4 Responses to “Love and Respect”

  1. Sofia Leo says:

    Books like “Love & Respect” are nothing more than tools abusers use to keep us in line. They must never be held accountable for their actions because that would be an admission that they are not perfect. Oh, I could rant about this shit for days!

    If you want to read something that will do YOU some good, try “Why does he do that?” by Lundy Bancroft. Don’t let the subtitle (“inside the minds of angry and abusive men”) put you off – they ALL read from the same script, no matter what your particular situation is. It’s an exploration of relationship dynamics and a great explanation of the mindset of the abusive partner.

    A father who wants nothing to do with the raising of his own children (while living in the same house!) does not deserve respect. A husband who asks for sex when he knows it makes his wife cry does not deserve respect. A partner who does not want to be half of a team, to the detriment of his entire family, does not deserve respect. He’s a dick.

  2. 1000000% agree! I would even argue that putting a husband’s behavior on the wife’s shoulders is asking her to take a position above God–He gifted us free will and bears no responsibility for our actions…we alone are accountable for our own actions. Making a wife responsible for husband’s actions is sinful. Throw the book in the garbage where it can’t be retrieved.
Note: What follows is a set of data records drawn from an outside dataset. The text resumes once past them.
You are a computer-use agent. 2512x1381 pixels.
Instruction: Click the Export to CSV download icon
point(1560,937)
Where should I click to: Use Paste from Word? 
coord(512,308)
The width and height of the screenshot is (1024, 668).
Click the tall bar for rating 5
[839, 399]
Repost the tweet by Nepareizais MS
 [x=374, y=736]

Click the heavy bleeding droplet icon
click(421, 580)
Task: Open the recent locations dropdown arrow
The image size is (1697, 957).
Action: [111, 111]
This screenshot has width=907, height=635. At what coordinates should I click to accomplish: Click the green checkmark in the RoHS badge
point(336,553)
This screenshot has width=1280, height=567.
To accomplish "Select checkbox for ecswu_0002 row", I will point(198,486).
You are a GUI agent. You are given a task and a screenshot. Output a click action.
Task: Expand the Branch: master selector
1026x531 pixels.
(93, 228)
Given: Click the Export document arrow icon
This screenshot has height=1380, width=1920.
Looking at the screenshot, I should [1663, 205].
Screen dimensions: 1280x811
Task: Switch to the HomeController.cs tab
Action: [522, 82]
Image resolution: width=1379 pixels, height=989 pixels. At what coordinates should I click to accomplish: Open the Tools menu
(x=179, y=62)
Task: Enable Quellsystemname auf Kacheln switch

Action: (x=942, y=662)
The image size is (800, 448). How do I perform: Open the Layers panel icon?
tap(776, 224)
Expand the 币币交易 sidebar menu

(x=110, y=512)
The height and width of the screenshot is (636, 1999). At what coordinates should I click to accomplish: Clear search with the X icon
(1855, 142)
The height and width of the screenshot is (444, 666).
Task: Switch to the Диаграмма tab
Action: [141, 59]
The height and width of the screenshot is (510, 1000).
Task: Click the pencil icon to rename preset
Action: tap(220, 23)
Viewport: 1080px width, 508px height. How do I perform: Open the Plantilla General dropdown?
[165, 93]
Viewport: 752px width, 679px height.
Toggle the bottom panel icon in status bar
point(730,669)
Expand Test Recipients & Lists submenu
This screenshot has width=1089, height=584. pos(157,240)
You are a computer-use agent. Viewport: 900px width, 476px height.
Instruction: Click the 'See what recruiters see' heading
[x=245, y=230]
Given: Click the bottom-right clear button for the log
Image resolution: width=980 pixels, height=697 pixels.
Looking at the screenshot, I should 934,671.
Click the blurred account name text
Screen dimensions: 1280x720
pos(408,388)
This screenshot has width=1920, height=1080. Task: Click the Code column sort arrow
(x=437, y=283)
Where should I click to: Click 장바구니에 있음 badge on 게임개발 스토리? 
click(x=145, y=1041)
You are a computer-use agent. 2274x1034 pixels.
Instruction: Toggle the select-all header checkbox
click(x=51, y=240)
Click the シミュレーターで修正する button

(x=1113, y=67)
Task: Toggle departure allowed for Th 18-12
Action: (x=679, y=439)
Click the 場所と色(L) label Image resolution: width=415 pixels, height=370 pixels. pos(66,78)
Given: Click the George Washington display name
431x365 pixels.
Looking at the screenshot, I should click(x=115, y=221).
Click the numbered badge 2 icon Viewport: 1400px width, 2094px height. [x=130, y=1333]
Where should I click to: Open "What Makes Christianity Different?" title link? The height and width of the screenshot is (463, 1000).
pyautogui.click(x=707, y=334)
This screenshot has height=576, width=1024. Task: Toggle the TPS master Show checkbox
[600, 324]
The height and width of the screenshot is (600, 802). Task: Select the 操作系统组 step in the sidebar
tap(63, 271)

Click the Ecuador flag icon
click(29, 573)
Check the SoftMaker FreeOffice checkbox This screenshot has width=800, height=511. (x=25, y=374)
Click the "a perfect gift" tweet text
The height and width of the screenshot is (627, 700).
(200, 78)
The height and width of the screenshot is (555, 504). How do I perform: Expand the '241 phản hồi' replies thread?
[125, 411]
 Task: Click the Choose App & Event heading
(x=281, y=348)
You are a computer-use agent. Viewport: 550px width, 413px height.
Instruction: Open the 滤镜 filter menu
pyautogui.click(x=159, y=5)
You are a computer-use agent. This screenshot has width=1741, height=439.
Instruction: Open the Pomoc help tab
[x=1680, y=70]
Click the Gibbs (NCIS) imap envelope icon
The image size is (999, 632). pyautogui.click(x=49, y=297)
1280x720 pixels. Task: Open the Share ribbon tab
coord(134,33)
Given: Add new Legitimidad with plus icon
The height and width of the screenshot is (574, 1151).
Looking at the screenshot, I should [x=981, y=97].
  3. The blind leading the blind or in this case an abuser leading and abuser. Sounds like the person who wrote the book is as bad as the guys he is trying to help. Anyone knows treating someone that way isn’t normal or right other than another abuser.

  4. lonelywife07 says:

    I read that book….even went to two of their conferences. IF you’re in a God.y marriage to a GODLY man…yeah, I can see that what they’re pushing might work….but like Sofia Leo said, it’s a tool for abusers!
    Throw the book in the trash and start working on your CORE (Leslievernick.com) so that you are stronger and can leave this miserable man and marriage! You need God NOW more than ever…don’t turn from the One who loves you most…run towards Him!